Exclusive An LMC has advised practices to switch off their online consultation systems ‘at a minimum’ outside core hours and consider disabling them during core hours as a response to ‘unmanageable and unsafe workload’.
Surrey and Sussex LMC sent advice to practices in response to the imposed GP contract, which requires GP practices to offer an ‘appropriate’ response to patients the first time they get in contact, which will include ‘communicating with the patient’ or directing them to appropriate services from 15 May.
The LMC said that the new contractual requirement may lead to appointments being booked ‘two to three months’ in advance, adding that the current system does not enough resources to provide a quicker safe service.
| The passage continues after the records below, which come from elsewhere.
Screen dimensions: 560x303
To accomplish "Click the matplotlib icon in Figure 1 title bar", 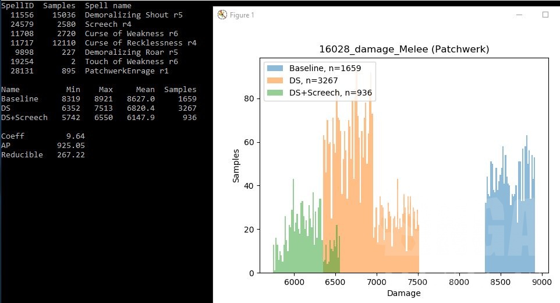I will [222, 15].
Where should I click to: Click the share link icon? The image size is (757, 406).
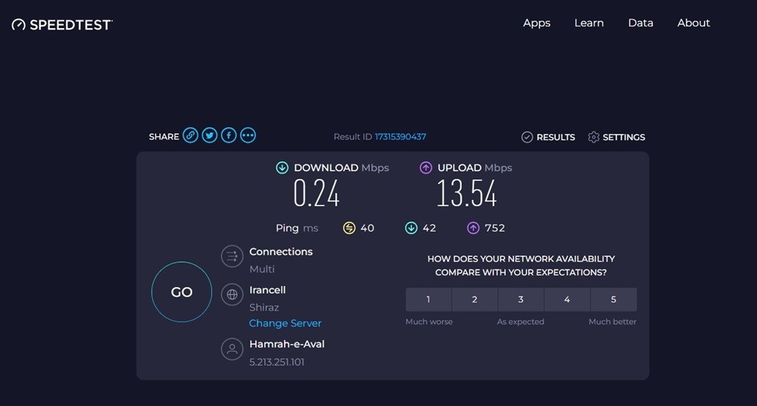(191, 136)
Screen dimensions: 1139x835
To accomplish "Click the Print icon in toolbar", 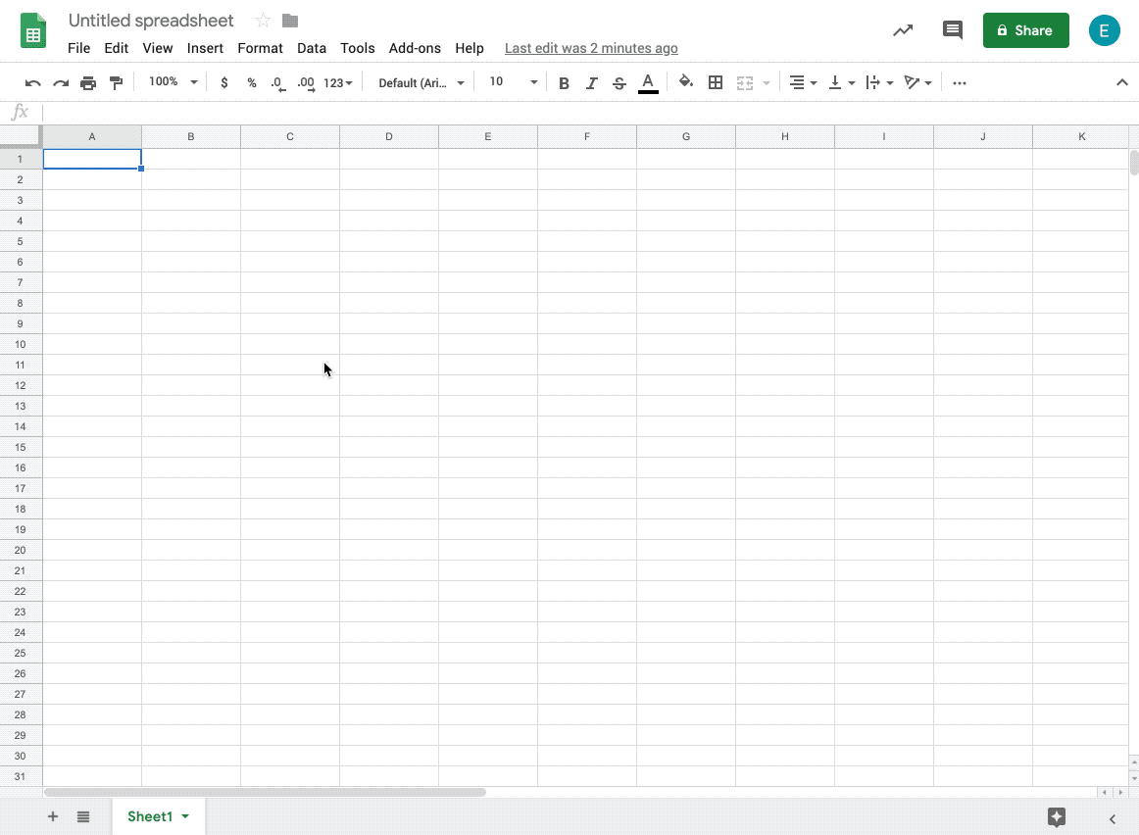I will [x=88, y=83].
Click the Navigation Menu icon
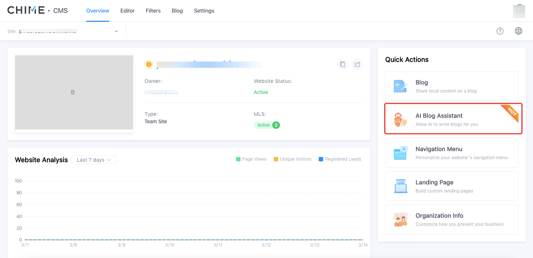 (400, 153)
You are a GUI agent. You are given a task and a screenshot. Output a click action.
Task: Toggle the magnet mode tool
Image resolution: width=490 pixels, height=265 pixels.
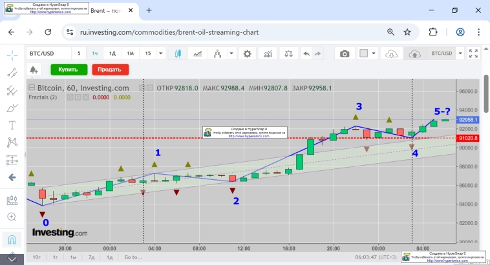[x=12, y=240]
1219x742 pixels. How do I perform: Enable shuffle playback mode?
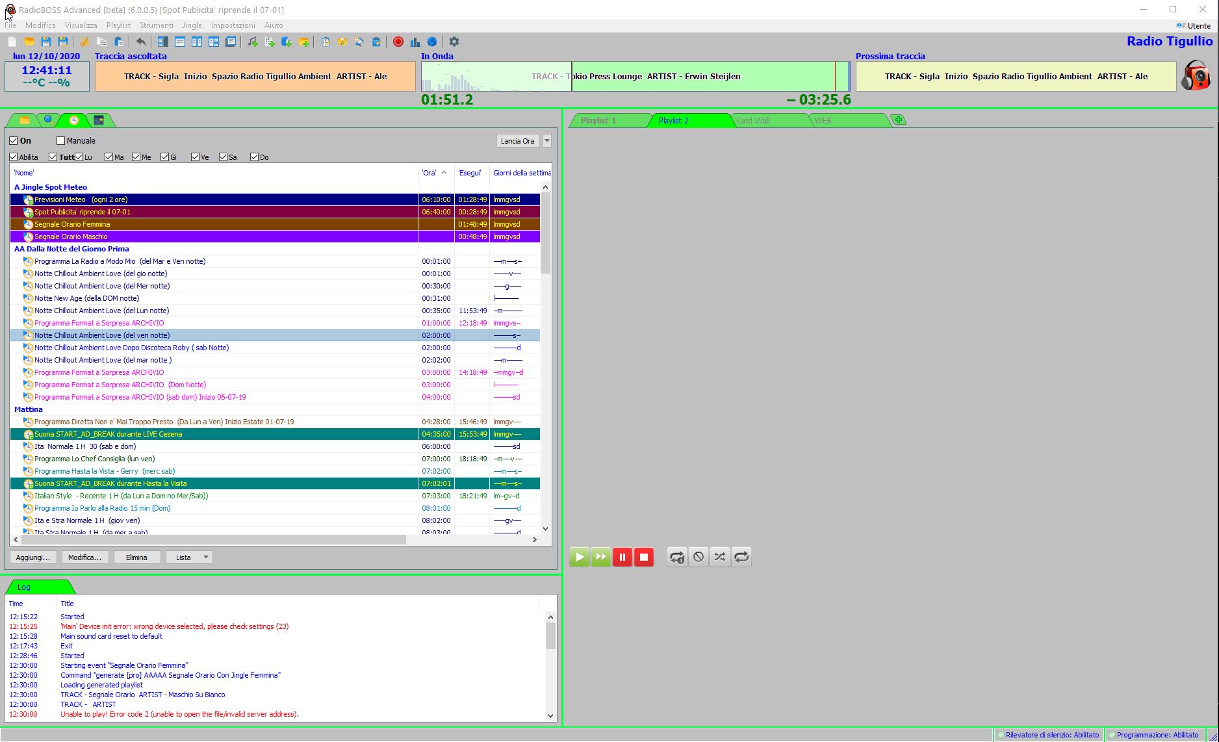(x=719, y=557)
After the contact imposition by NHS England, the BMA expressed concerns around the new requirement, saying it believes it ‘is not achievable for many practices with current resource and workforce.’
Dr Julius Parker, chief executive of Surrey and Sussex LMC, said it is now time for GPs to ‘take the initiative’ and ‘determine their response to their unmanageable and unsafe workload’, in the guidance issued to practices last week.
The LMC advised all practices should switch off their online consultation systems, at a minimum outside core hours (from 6.30pm to 8.00am on weekdays, and from 6.30pm on Fridays to 8.00am on Mondays) but practices should consider whether demand and capacity constraints mean their on-line platform should be switched off during part of core hours too.
The LMC also recommended all practices implement the BMA’s advice on safe working, and suggested they should:
• Institute 15-minute appointments [longer if clinically appropriate] and
• Limit the total number of appointments per GP to between 25 to 35 each day, this includes telephone and on-line appointments.
• Move away from an unlimited ‘duty doctor’ system: there may still be a ‘duty doctor’ whose available appointments are capped in number but are only bookable ‘on the day’.
On switching off online consultations, Dr Parker said: ‘The LMC recommends practices do this in a predictable and published way, or it may be confusing to patients, rather than at variable times during the day.
‘It may be that practices now have to create much longer periods of appointment availability, extending perhaps, two to three months into the future; this would be regarded as very prompt in terms of specialist waiting times.’
Depending on the functionality of the practice’s IT system, the LMC recommended they either create a waiting list, or have longer waiting times at which appointments can be booked.
Patients should be advised these are based on the availability of doctors, nurses, and other clinical colleagues within the practice.
Dr Parker said: ‘Although it is not the general practice I and most colleagues hoped for, it is now time to accept the NHS general practice that colleagues would want to provide will never be adequately funded by NHS England.
‘Instead, GPs should deliver the service NHS England is resourcing, and this is one with a limited capacity.
‘Patients will need to start to access other services instead of general practice, and accept that only a limited service is available, with a waiting list introduced to see a GP and other practice-based colleagues.’